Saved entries
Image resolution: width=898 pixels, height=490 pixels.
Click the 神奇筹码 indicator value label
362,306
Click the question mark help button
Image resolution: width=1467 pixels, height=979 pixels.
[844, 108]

ACTION ITEM
All of the entries must be printed again exactly as given.

YOUR SOLUTION
Image resolution: width=898 pixels, height=490 pixels.
Click the 神奇筹码 indicator value label
362,306
Click the question mark help button
Image resolution: width=1467 pixels, height=979 pixels.
[844, 108]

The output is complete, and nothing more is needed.